Thu Sep 3 17:59:37 UTC 2009

On 3-Sep-09, at 1:41 PM, Axel Hecht wrote:

> 2009/9/3 Ben Hearsum <bhearsum at mozilla.com>
>
>>
>> On 3-Sep-09, at 6:07 AM, Axel Hecht wrote:
>>
>>>
>>> A big load issue right now are the changesources, but I got those  
>>> covered.
>>> If there are more master load issues, why not spin more? Riiiight,  
>>> let's
>>> detail on that.
>>>
>>> We're not having any load issues on the slaves. We may have not  
>>> enough
>>> slaves, and disks, but in general, each slave is fine. That's  
>>> because
>>> we're
>>> using generic slaves per platform that can do basically any build  
>>> on that
>>> platform, independent of branch. We're setting the builds limit to  
>>> 1 per
>>> slave, and our slaves build what needs to be built.
>>>
>>> Adding masters breaks that.
>>>
>>
>> I don't think it does. In the plan Brian describes every master  
>> would be
>> identically configured - able to handle any job from any branch.
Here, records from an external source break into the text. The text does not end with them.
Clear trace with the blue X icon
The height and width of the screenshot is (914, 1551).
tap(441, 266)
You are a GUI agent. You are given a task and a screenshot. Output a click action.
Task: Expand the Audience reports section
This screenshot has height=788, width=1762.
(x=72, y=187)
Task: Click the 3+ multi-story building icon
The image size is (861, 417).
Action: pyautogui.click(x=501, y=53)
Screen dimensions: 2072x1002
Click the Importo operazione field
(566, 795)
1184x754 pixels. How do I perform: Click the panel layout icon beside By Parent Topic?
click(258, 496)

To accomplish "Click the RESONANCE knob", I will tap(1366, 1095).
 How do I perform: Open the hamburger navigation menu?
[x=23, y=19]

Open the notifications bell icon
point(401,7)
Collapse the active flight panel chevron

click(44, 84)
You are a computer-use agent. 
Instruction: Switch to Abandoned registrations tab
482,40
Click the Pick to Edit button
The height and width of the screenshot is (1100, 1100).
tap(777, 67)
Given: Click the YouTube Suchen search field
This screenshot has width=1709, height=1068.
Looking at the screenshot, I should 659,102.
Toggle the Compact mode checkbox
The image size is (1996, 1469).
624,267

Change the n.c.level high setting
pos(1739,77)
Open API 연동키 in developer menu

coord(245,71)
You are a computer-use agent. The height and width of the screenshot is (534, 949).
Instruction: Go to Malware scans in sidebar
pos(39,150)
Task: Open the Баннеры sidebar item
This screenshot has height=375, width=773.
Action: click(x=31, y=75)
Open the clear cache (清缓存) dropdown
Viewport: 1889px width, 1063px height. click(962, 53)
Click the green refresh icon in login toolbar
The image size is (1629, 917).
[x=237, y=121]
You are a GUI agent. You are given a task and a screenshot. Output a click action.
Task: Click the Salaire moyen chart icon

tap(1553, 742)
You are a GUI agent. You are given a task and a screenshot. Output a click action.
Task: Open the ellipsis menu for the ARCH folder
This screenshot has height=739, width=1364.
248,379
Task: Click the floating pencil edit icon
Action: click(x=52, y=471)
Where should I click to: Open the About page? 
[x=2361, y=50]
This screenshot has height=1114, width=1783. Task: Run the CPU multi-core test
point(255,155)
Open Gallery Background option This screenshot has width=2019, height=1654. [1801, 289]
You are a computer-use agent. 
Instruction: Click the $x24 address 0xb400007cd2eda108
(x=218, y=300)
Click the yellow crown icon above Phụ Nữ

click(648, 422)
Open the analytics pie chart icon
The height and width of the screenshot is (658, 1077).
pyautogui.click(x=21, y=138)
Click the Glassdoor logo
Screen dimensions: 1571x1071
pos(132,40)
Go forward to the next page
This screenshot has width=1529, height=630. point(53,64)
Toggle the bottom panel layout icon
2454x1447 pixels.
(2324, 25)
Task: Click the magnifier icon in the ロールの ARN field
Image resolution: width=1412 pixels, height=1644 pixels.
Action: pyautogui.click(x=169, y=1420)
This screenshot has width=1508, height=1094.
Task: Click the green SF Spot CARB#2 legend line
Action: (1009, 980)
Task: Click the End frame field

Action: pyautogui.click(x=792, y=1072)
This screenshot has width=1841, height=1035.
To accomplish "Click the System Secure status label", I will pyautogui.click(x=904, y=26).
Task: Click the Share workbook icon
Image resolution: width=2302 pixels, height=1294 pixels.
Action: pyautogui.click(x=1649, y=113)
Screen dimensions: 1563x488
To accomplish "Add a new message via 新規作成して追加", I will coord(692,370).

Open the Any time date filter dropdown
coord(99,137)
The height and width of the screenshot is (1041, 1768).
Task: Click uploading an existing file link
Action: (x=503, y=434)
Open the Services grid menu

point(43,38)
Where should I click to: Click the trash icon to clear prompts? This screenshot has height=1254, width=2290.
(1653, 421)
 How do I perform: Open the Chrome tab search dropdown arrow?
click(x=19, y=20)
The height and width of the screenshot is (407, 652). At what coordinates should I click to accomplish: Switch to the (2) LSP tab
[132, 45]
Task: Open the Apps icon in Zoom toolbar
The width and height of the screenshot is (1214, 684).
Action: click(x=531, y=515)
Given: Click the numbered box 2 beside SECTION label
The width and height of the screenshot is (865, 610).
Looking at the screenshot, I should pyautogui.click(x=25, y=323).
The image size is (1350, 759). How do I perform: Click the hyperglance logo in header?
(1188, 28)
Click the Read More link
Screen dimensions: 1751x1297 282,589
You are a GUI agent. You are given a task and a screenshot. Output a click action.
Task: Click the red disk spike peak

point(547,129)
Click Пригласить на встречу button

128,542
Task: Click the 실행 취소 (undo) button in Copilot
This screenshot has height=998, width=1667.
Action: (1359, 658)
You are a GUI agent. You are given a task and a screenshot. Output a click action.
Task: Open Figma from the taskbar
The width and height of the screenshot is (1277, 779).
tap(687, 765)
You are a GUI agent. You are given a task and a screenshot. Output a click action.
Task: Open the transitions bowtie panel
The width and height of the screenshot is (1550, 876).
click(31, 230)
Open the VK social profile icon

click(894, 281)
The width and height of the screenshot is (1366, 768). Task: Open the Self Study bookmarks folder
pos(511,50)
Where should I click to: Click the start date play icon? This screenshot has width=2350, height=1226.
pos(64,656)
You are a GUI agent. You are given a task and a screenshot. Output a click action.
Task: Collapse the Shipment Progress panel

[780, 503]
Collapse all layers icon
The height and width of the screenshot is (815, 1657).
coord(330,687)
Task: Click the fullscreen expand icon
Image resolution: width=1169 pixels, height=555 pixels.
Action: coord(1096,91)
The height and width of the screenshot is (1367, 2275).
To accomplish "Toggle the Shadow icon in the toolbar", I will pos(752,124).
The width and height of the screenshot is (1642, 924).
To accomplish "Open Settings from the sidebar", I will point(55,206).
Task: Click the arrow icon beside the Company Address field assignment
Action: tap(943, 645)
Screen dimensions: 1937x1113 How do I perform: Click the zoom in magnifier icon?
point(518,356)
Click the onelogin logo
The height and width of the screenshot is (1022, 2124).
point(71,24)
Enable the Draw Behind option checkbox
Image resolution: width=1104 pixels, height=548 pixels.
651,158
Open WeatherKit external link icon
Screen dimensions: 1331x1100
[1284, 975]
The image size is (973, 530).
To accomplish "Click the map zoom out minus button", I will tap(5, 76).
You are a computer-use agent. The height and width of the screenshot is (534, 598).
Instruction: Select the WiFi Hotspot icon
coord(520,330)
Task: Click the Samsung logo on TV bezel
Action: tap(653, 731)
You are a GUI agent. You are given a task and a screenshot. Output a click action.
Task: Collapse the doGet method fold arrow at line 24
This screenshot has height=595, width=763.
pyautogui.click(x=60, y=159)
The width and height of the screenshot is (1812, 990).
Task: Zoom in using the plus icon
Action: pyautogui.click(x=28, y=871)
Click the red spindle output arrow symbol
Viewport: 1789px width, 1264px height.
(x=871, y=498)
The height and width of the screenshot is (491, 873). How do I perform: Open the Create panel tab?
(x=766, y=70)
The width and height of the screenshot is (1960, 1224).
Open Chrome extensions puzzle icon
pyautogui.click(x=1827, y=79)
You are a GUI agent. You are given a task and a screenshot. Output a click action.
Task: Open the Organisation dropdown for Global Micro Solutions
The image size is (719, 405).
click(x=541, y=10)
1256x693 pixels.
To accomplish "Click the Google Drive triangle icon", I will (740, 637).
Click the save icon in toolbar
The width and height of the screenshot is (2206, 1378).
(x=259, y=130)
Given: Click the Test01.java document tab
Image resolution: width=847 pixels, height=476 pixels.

It  
>> allows
>> us to end up with a bunch of masters in different places with  
>> smaller slave
>> pools. (Does this belong on a Mozilla list rather than Buildbot?)
>>
>
> My point was that adding masters as they ship today breaks things.
>
> I do think that the proposed scheme can solve that, I just think  
> that you
> get the same net result by making slave pools work across masters,  
> which
> sounds like an easier patch to me.
>
> To rephrase how I understand the two ways:
>
> In Brian's proposal, you'd have a slave-master per N slaves, which  
> picks up
> build requests from a single scheduling master.
> In my proposal, you have, say a master per branch in our case, and  
> they'd
> share slave pools.

I think I understand what you're saying now. I'm not sure whether  
slaves shared over multiple masters is easier or simpler to implement  
- regardless of that, I don't think it's as good of an end goal. I  
think that having multiple masters that do not directly interact is a  
cleaner approach.

> I fear the edges in fighting race conditions in the scheme where you  
> have
> decoupled daemons trying to fight over rows in a database, tbh.

I don't think this is *that* complicated to deal with. Most databases  
support locking, don't they? Mysql (INNODB) does, postgres does,  
sqlite sortof does (maybe we don't care, since sqlite probably only  
works in single master mode anyways).